EXERCISE PROMPT: Return every line of the data that contains the string "agent".
----- EXCERPTED RECORDS
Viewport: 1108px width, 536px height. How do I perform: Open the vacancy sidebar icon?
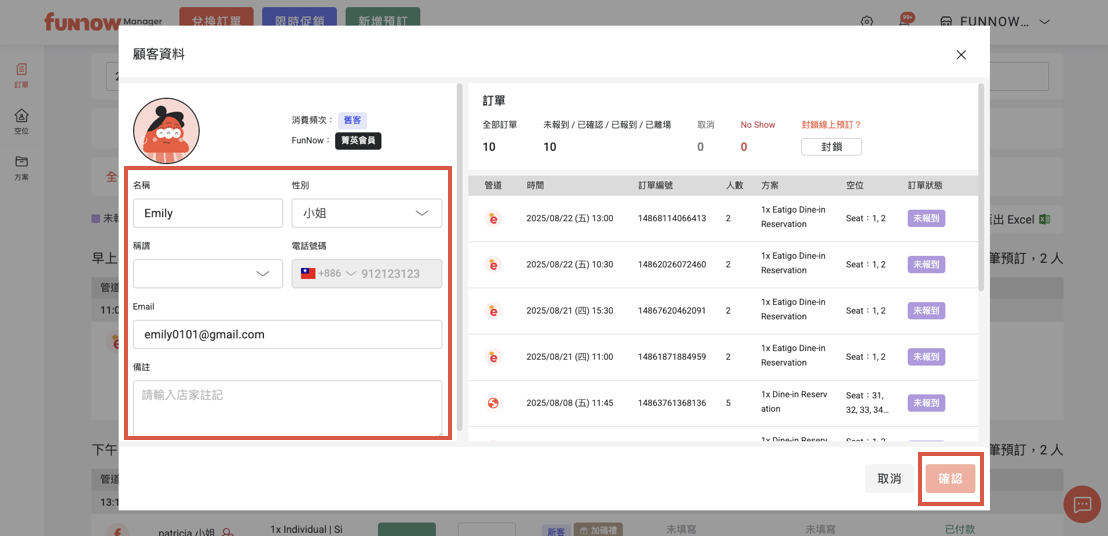pos(21,121)
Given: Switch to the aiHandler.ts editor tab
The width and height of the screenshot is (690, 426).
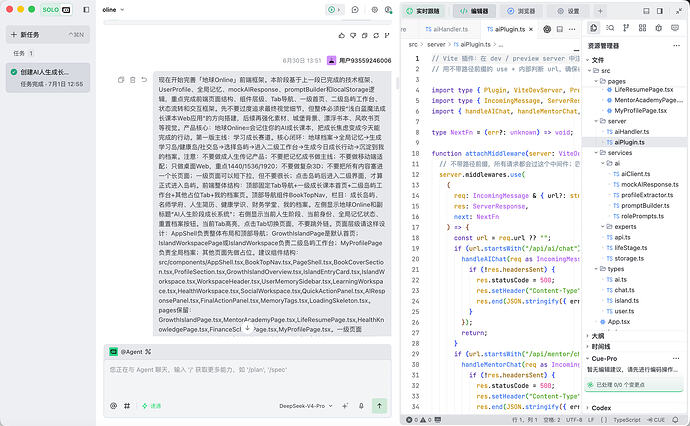Looking at the screenshot, I should (x=447, y=29).
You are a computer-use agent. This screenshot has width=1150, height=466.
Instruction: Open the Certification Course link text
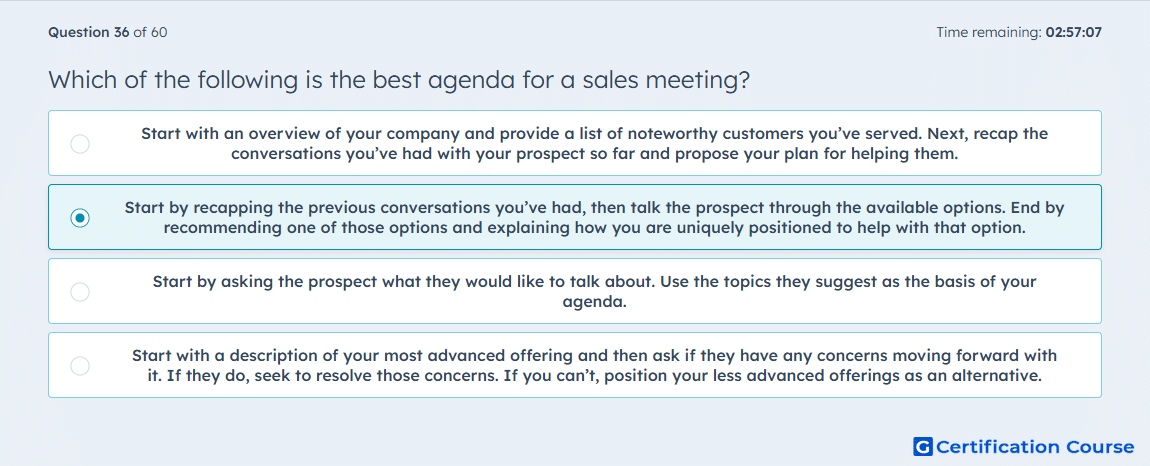[x=1035, y=446]
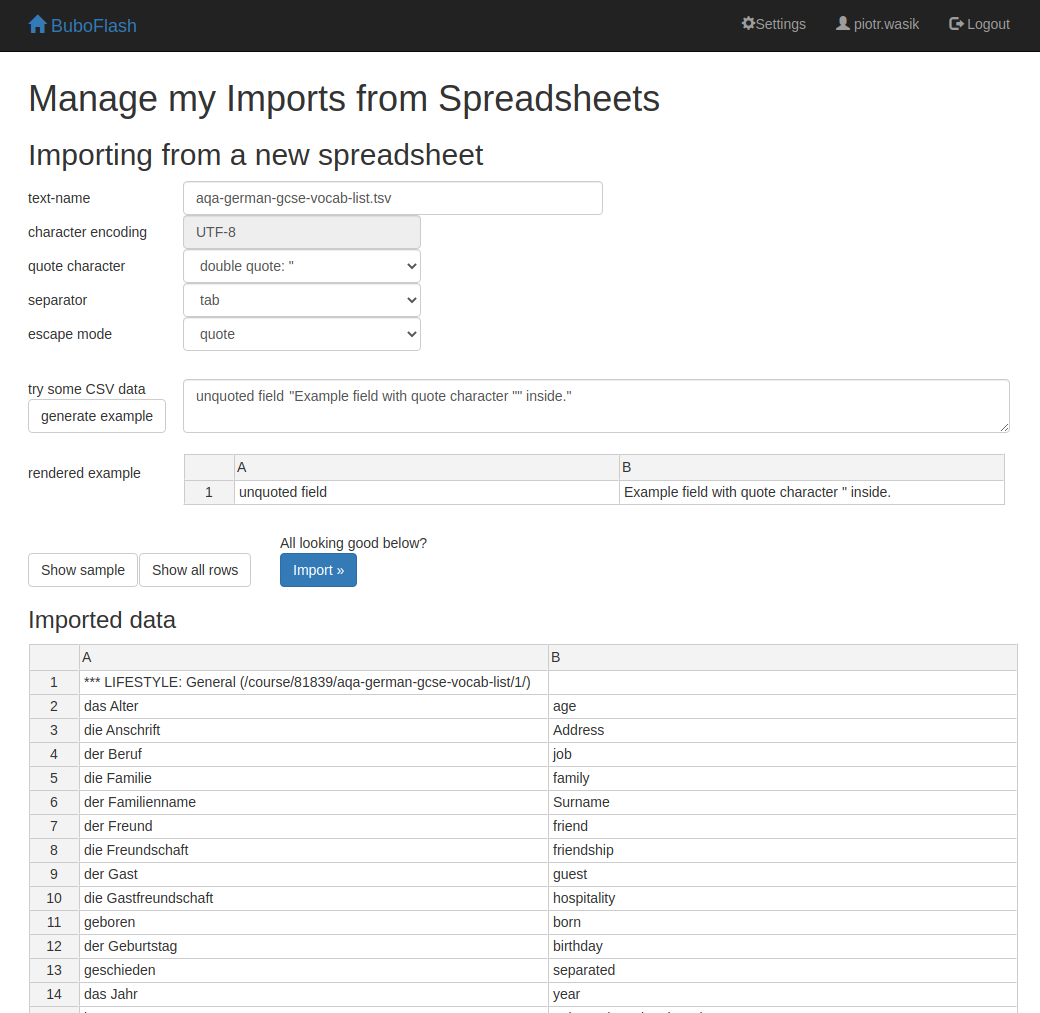Click the Logout arrow icon
This screenshot has width=1040, height=1013.
956,23
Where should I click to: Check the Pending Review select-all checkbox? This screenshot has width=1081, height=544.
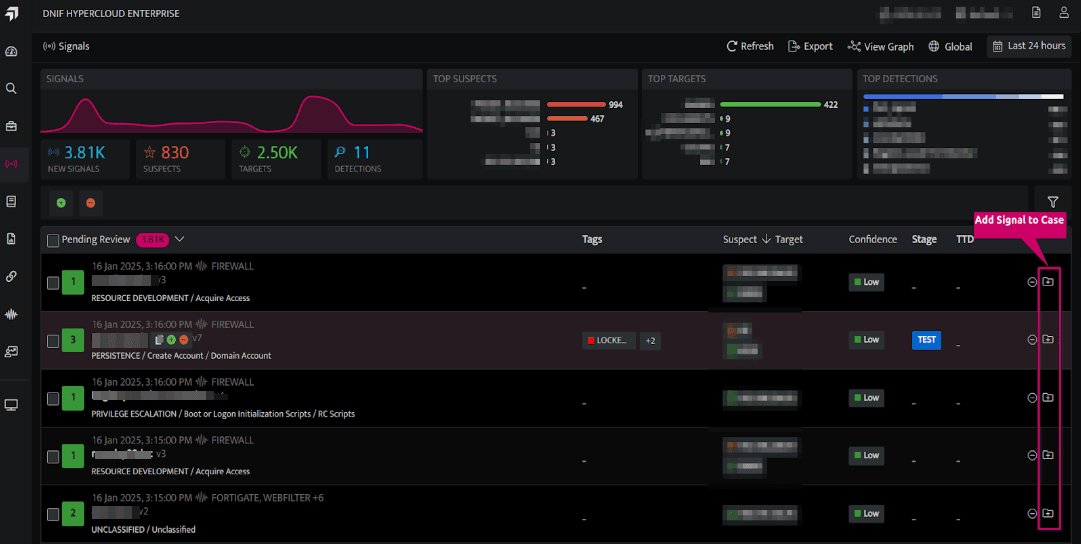pos(53,240)
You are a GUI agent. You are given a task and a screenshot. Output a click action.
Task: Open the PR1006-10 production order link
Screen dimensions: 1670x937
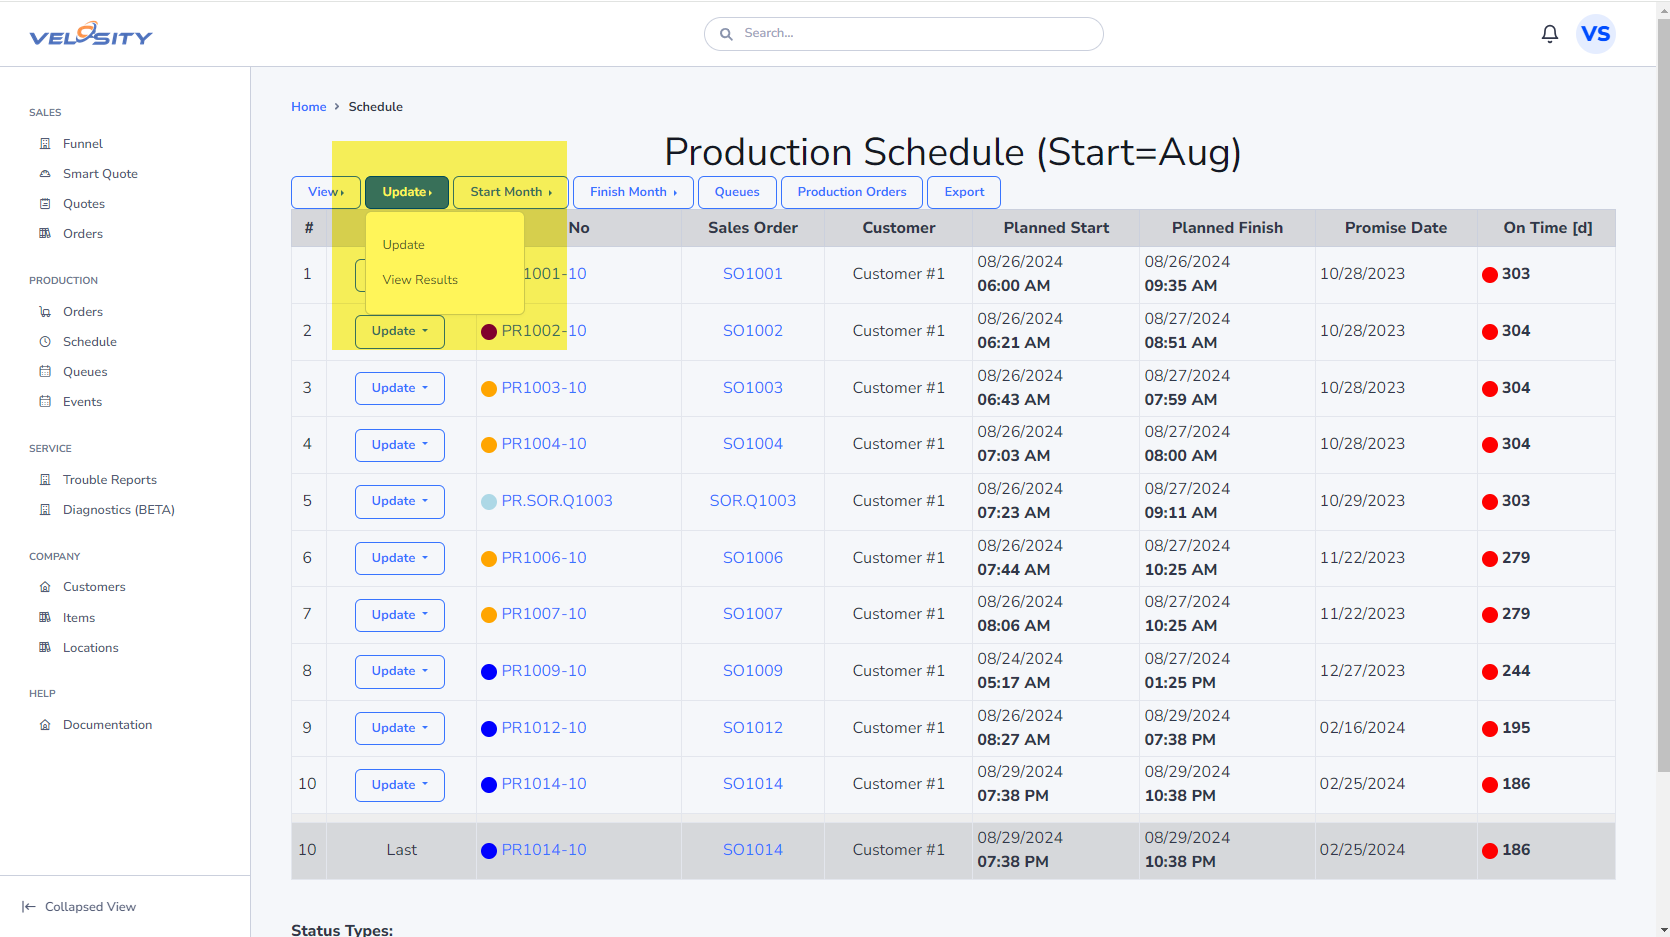[x=543, y=558]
----------
TASK ANSWER:
You are a computer-use agent. This screenshot has width=1150, height=466.
You are a GUI agent. You are given a task and a screenshot. Output a click action.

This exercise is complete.